和田浦海岸

家からは海は見えませんが、波が荒いときなどは、打ち寄せる波の音がきこえます。夏は潮風と蝉の声。

京都の都市と年中行事

2023-12-21 | 京都
中央公論社の「日本絵巻大成」8は、「年中行事絵巻」。
その「年中行事絵巻」の巻末解説が、吉田光邦氏でした。

そこから引用したいのですが、そのまえに、
吉川英治著「宮本武蔵」の最初の方でした
(はい。私は最初の方しか読んでいません)。
うる覚えなのですが、武蔵が枝だか竹だかの切り口を手にとり、
この切り口は、ただ者ではないと指摘する場面があるのでした。

はい。切り口ということで、この吉田光邦氏の解説を読むまで、
私は、お祭りと年中行事との切り口を思ってもみませんでした。
ということで、引用をはじめます。

京都の年中行事を語る吉田光邦氏は、都市の指摘をしております。

「それはまた、中国の都城にならって人工的に設計され、
 建設された京都の市民においても同様であった。

 宮廷と政府という機関を中心として成立したこの都市は、
 純然たる消費都市であり、あるいは『延喜式』の語るように、
 官営手工業の都市であった。

 そこでは、農業を中核として成立した社会集団とは違って、
 四季は生業の基本たりえない。

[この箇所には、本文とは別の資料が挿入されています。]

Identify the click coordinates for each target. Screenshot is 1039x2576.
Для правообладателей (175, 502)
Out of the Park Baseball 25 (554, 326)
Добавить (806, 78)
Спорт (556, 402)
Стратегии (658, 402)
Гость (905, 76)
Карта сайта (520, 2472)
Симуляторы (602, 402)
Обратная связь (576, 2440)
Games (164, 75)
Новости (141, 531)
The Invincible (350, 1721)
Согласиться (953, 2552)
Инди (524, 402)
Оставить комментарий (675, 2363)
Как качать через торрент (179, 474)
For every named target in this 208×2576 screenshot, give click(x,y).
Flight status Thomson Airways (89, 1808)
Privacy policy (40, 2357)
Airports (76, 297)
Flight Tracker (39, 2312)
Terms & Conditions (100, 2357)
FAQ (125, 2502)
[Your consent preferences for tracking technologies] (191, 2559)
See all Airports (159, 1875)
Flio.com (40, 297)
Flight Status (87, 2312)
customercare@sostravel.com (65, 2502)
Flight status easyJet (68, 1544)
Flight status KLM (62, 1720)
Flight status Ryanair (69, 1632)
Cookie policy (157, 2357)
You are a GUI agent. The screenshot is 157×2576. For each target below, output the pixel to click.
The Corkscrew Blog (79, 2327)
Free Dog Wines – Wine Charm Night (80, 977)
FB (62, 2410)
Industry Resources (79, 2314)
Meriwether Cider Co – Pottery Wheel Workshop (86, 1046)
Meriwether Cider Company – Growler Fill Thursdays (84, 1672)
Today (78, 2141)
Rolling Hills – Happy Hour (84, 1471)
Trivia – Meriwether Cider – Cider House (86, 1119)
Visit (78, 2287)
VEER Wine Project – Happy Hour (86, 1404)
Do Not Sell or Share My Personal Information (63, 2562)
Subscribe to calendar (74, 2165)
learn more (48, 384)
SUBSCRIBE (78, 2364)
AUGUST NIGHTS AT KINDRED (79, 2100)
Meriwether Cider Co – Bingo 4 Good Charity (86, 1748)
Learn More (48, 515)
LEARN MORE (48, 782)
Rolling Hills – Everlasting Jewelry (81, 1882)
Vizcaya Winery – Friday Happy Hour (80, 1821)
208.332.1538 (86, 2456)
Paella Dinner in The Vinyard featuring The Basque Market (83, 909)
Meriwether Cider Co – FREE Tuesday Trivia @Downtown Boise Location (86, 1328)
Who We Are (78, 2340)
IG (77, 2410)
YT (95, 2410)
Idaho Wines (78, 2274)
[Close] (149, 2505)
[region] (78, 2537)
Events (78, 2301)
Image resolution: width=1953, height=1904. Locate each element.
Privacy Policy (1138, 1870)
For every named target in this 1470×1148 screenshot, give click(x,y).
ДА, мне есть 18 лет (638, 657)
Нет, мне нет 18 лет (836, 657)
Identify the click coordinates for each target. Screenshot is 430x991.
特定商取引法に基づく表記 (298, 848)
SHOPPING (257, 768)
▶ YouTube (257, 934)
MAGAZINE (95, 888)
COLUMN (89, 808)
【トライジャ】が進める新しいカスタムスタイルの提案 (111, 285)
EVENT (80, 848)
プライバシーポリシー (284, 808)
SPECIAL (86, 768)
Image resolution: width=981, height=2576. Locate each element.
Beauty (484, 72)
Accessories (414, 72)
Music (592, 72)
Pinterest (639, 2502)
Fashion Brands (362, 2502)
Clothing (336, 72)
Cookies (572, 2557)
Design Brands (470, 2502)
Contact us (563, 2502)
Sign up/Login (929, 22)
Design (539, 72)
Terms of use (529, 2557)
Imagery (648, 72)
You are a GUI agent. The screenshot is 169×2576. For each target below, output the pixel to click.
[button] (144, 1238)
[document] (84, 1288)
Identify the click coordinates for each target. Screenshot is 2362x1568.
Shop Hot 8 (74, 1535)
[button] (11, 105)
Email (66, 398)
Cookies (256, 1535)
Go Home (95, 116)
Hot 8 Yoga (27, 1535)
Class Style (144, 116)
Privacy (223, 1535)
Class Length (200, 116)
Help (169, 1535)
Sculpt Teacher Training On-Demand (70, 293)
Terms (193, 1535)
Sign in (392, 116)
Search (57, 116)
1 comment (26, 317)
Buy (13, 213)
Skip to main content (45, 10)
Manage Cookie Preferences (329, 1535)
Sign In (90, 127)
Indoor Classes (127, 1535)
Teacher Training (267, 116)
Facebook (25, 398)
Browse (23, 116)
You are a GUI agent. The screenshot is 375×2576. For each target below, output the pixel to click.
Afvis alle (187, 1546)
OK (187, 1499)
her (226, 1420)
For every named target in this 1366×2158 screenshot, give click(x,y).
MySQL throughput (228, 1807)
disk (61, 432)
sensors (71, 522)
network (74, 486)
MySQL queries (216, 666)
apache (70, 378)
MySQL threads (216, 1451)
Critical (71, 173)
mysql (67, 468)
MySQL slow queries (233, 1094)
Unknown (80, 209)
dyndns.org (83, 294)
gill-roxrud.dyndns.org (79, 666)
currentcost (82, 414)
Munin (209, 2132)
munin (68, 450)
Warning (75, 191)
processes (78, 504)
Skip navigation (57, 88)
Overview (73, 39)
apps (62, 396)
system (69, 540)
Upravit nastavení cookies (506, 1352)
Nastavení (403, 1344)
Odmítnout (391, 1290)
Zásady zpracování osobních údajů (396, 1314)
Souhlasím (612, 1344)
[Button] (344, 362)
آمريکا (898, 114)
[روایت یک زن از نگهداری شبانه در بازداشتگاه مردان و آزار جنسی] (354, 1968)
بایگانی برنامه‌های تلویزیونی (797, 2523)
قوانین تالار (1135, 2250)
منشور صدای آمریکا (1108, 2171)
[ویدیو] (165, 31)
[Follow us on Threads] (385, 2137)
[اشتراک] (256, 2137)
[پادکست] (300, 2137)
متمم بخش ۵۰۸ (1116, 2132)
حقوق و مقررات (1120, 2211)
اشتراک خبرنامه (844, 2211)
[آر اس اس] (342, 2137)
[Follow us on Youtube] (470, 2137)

農業にあっては、いつも
 四季の動向が生産を左右する。そこで生産のプロセスの中に
 季節は存在し、生産を完全にするために、
 多種多様の呪術的儀礼、祭儀も生まれてくる。
 祭式はいつも生産を完成するために存在する。

 けれども、手工業の場合は、ほとんど四季に左右されることはない。
 生産は季節の条件を組み込まずとも、そのプロセスは成立する。

 この四季の変化を基礎としない生活様式が、
 じつは京都の市民たちのありかただったのである。

 ・・・・・しかも、都市という集団生活は、
 農村とは違った異質の災害をも生み出す。
 たちまちに多くの人家を灰にしてしまう火災、
 また多くの人命を奪っていく疫病の流行、
 地震・雷火などの損害は、すぐに増幅され拡大される。

 そこで、これらの災害のもととなる超越者、すなわち
 御霊(みたま)を鎮めて災害から逃れようとする行動が生まれてくる。
 いわゆる御霊会(ごりょうえ)の発生である。

 これらは・・・・きわめて人工的なものであり、人工的なドラマであった。
 年中行事が、宮廷人や官僚ばかりか、庶民の間にも強く意識されていたのは、
 こうした都市生活の性格からである。しかも、
 いきなり人工都市として生まれた京都において、それはことに強かった。

 この意識と性格は今も京都の伝統として残り続けている。
 京都では、季節の変化があって年中行事があるのではなく、
 年中行事が正確に行われてこそ、四季はめぐっていくのある。」(p131)


はい。なんだか見事な切り口を見せて頂けたようで、
ちょっと忘れられないだろうなあ。

ちなみに、切り口といえば思い出すのは、徒然草でした。

    徒然草 第229段

 良き細工は、少し鈍き刀を使ふ、と言ふ。
   妙観(めうくわん)が刀は、いたく立たず。

訳】 すぐれた細工師は、少し鈍い刀を使って細工すると言われている。
   妙観の刀は、それほど切れ味がよくはない。

ちなみに、島内裕子訳・校訂「徒然草」(ちくま学芸文庫)の
『評』は、こうでした。

「 小林秀雄のエッセイ『徒然草』で引用され、有名になった段である。
  切れ過ぎると、つい道具に頼って、じっくり自分の力で
  着実に行うことを怠ってしまう。兼好は、それを戒めたのだろう。」
                            (p436)


はい。吉田光邦氏は日本の職人を語っている中に、徒然草のこの段を
引用されていたので、すぐに思い浮かびました。

はい。こういう切り口につい味をしめて、
では、東京の年中行事は、などとスッパスッパと
つい、切ってみたくなることの戒めとして『すぐれた細工師』の職人の例。